### [TO DO]
From the listing below, copy out every line where the word "image" appears.

### [EXERCISE DATA]
- - - - -
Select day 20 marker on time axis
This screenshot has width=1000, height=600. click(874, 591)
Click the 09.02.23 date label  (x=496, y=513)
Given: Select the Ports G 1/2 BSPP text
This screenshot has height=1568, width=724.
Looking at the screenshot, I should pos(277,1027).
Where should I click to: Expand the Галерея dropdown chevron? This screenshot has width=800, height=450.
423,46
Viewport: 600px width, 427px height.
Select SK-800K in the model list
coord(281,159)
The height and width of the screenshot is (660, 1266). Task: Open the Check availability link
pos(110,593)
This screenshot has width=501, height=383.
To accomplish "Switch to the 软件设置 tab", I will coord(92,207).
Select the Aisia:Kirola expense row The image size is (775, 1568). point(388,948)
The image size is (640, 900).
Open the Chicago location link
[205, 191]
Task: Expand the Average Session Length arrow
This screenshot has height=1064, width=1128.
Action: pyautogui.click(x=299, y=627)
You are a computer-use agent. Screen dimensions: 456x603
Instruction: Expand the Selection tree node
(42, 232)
- - - - -
### [SOLUTION]
Select the Aisia:Kirola expense row The image size is (775, 1568). point(388,948)
The image size is (640, 900).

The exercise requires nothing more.